Le rapas pascal se célèbre au soir du quatorzième jour du mois de Nissan, premier mois de l’année religieuse. Cette année-là, ce jour était le cinquième de la semaine, une journée que le Seigneur passa au temple, parlant aux Juifs venus pour l’entendre. Jean relate cette journée au temple, montrant que bien les Juifs présents s’étonnèrent des paroles de Jésus lorsqu’il dit des paroles étranges, si bouleversantes que beaucoup ne voulurent pas les recevoir. Jésus parlait ouvertement de sa mort, et pour bien des Juifs, il était difficile d’entendre que le Messie puisse mourir, car ils ne voyaient que le Roi, successeur de David, ne discernant pas les paroles des prophètes qui parlaient de l’œuvre de la rédemption (Ésaïe 53…), mais plusieurs reçurent cette parole, et même parmi les chefs religieux (Jean 12:27-50, Ésaïe 6:9-10).

 
Complot et trahison – 21:37-22:6
Mat.26:1-5, Marc 14:1-2, 10-11.

Luc rappelle seulement cette première moitié de la semaine, mettant en contraste les journées du Seigneur au temple avec la terrible détermination de Judas après legeste étonnant de Marie de Béthanie, un geste de reconnaissance exceptionnel qui fit dire au Seigneur "Permets-lui d'avoir gardé ceci pour le jour de ma sépulture" (Jean 12:7).

37 Et il passait les jours dans le temple à enseigner ; et les nuits il sortait et demeurait dans la montagne qui est appelée des Oliviers. 38 Et tout le peuple, dès le point du jour, venait à lui dans le temple, pour l'entendre.

Cinq jours durant, depuis l’entrée glorieuse de Jésus jusqu’à la préparation de la Pâque, au cinquième jour, Jésus était là dès l’aube, et tout un peuple pour le voir et boire ses paroles… Nous pouvons comprendre la colère grandissante de ceux qui ne voulaient pas entendre … Ils tenaient conseil pour faire mourir Jésus.

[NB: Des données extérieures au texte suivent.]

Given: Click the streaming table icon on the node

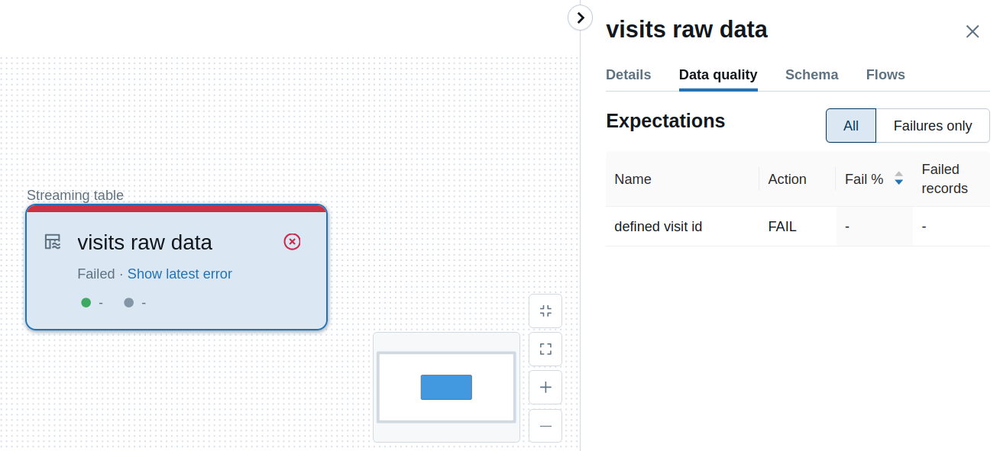Looking at the screenshot, I should tap(52, 242).
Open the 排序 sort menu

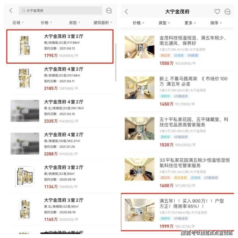tap(216, 23)
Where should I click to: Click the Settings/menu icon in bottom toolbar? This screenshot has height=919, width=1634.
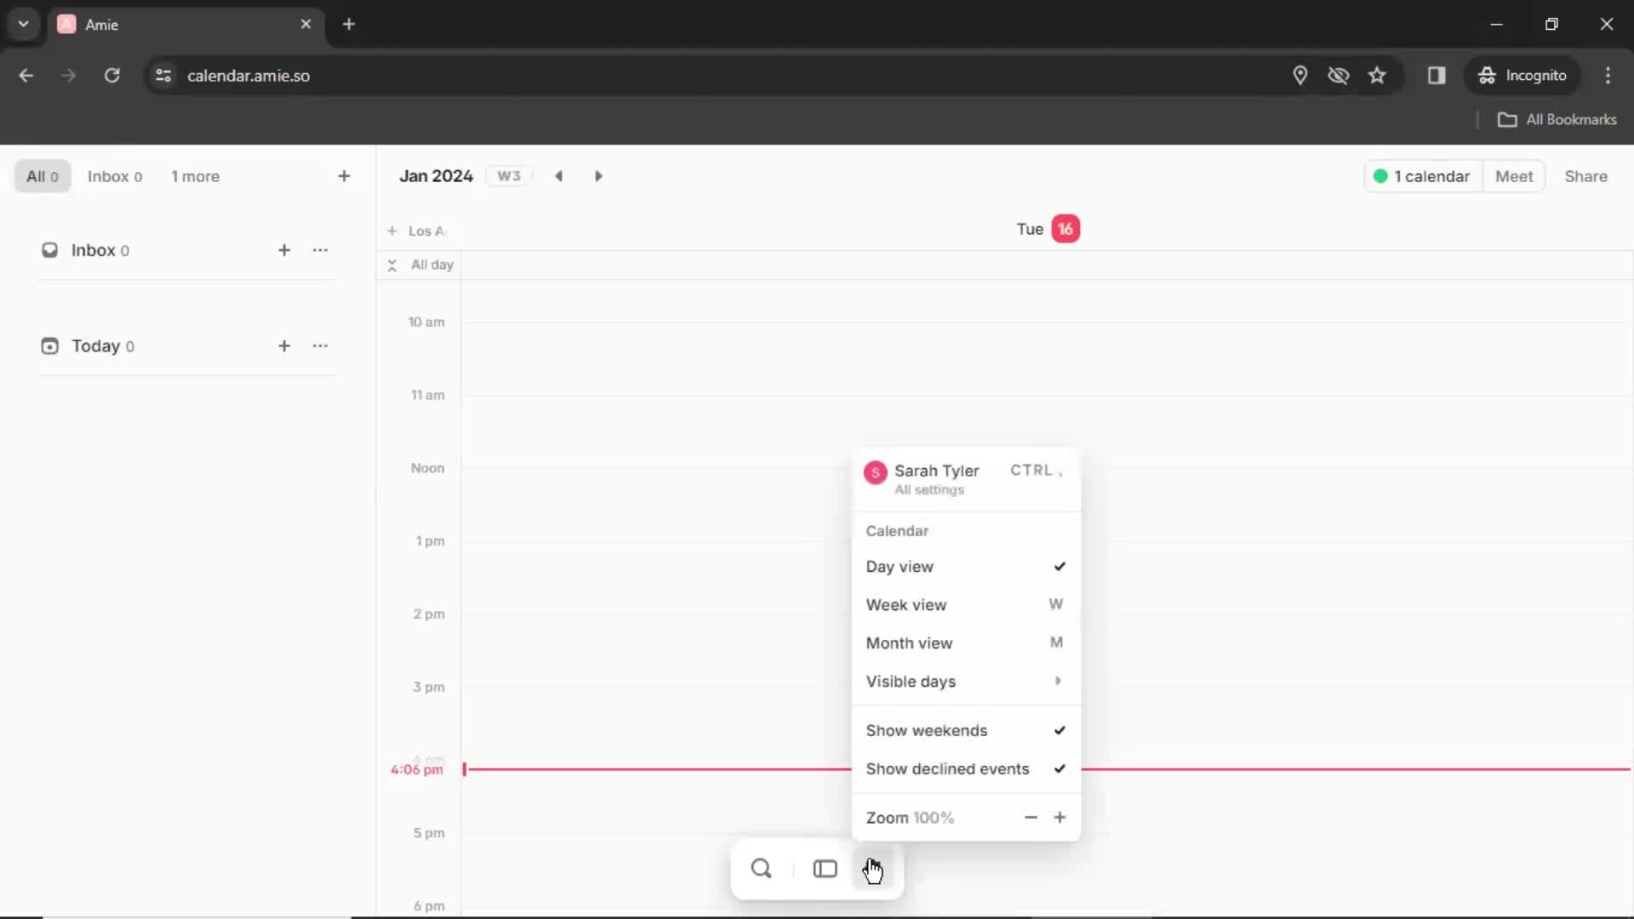pyautogui.click(x=874, y=867)
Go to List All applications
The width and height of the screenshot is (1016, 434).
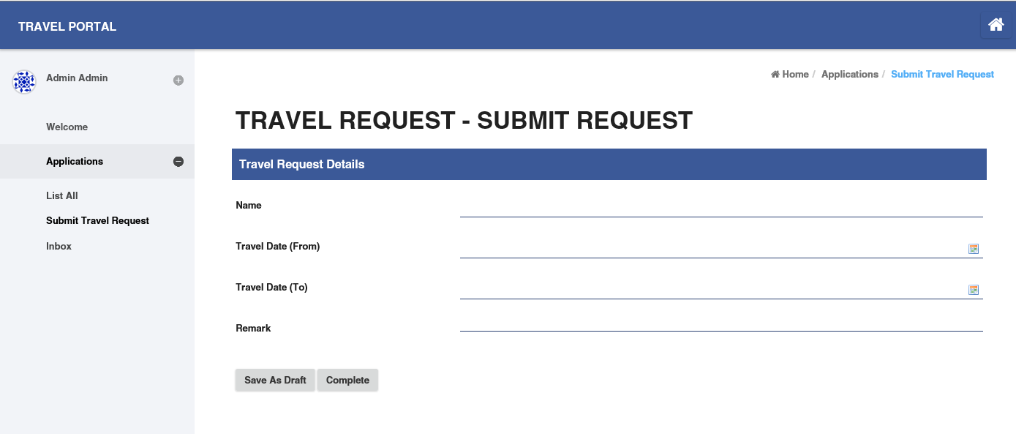point(62,196)
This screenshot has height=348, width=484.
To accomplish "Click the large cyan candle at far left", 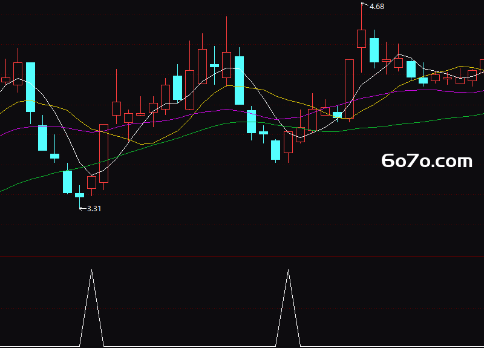I will (31, 87).
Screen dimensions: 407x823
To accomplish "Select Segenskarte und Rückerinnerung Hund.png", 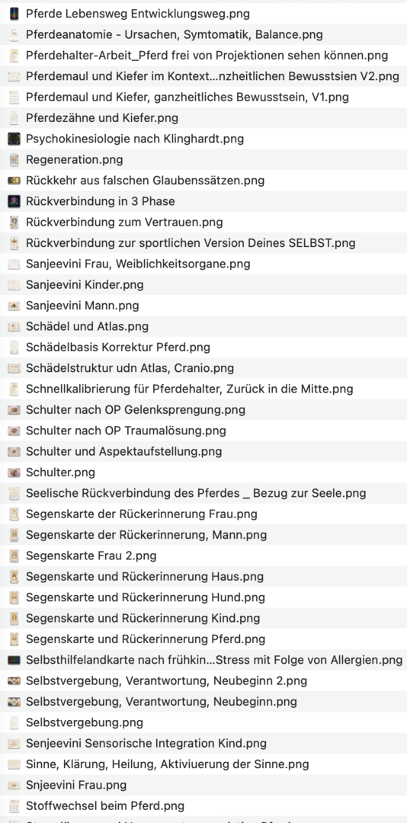I will [x=204, y=597].
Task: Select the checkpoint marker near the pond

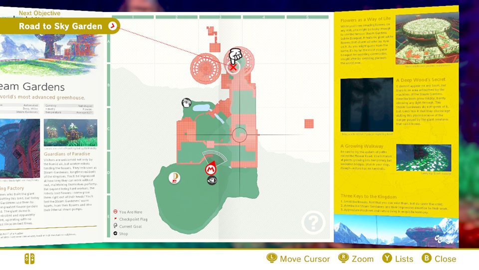Action: point(186,103)
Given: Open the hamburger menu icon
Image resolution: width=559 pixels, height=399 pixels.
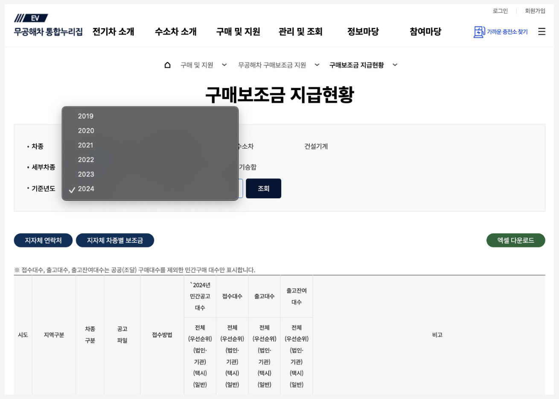Looking at the screenshot, I should tap(541, 32).
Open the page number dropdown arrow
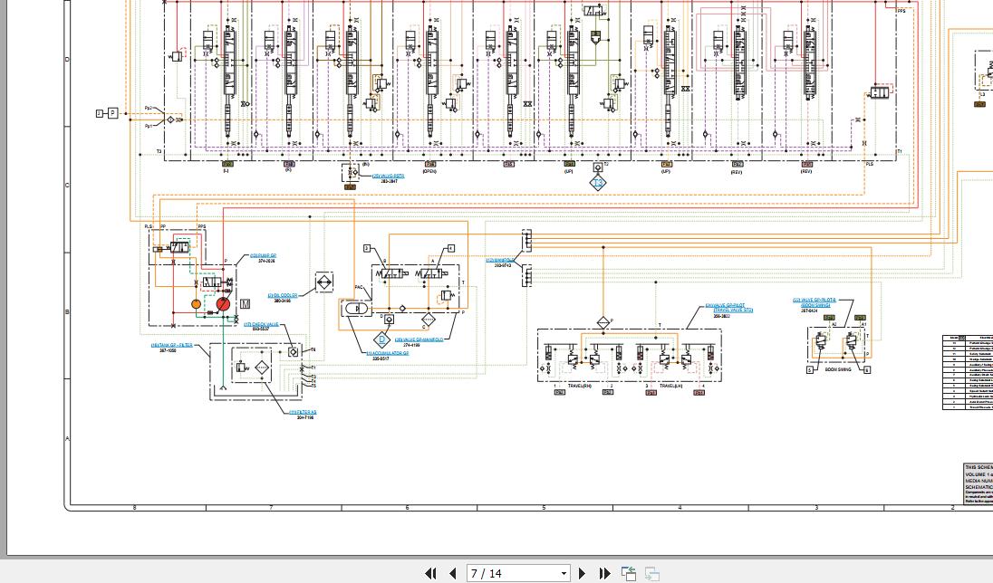 tap(564, 573)
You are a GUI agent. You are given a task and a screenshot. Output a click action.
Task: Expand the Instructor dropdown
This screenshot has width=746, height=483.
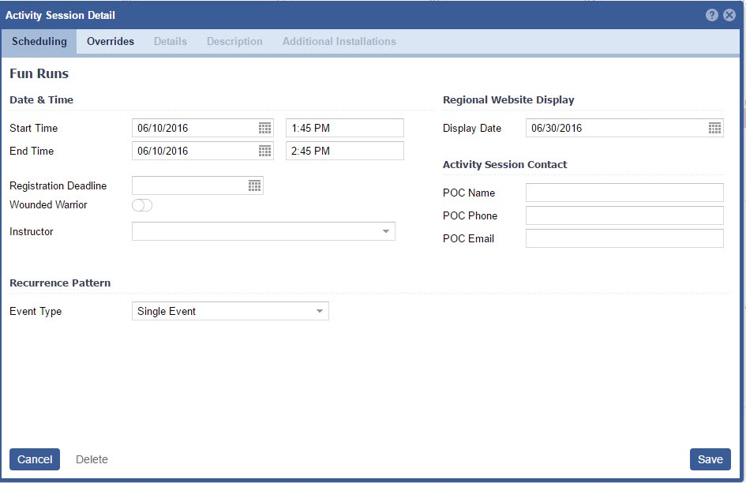tap(386, 231)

22  1 Or la fête des pains sans levain, qui est appelée la Pâque, approchait. 2 Et les principaux sacrificateurs et les scribes cherchaient comment ils pourraient le faire mourir ; car ils craignaient le peuple.
 
3 Et Satan entra dans Judas, surnommé Iscariote, qui était du nombre des douze ; 4 et il s'en alla et parla avec les principaux sacrificateurs et les capitaines sur la manière dont il le leur livrerait. 5 Et ils se réjouirent, et convinrent de lui donner de l'argent. 6 Et il s'engagea ; et il cherchait une bonne occasion pour le leur livrer sans que la foule y fût.

  • A quelle occasion Judas commença-t-il à envisager une telle trahison ? Jean 12:1-6.
  • En quoi Judas, présentant la manière dont il envisageait de leur livrer Jésus, leur apporte-t-il une grande aide ?
L’engagement du Judas eût lieu au cours de la semaine, le troisième ou le quatrième jour, pendant que des foules allaient à Jésus pour l’entendre, pour goûter ses paroles de grâce et de vérité. Un acte odieux dont il assume véritablement la responsabilité, mais qui ne fait qu’entrer dans l’accomplissement annoncé par les prophètes. Luc ne donne pas ces précisions au destinataire de son écrit, mais nous lisons par ailleurs le prix convenu, lequel nous conduit directement à l’annonce prophétique : "Jette-le au potier, ce prix magnifique auquel j'ai été estimé par eux. Et je pris les trente pièces d'argent, et je les jetai au potier, dans la maison de l'Éternel" (Zacharie 11:13, Matthieu 27:9).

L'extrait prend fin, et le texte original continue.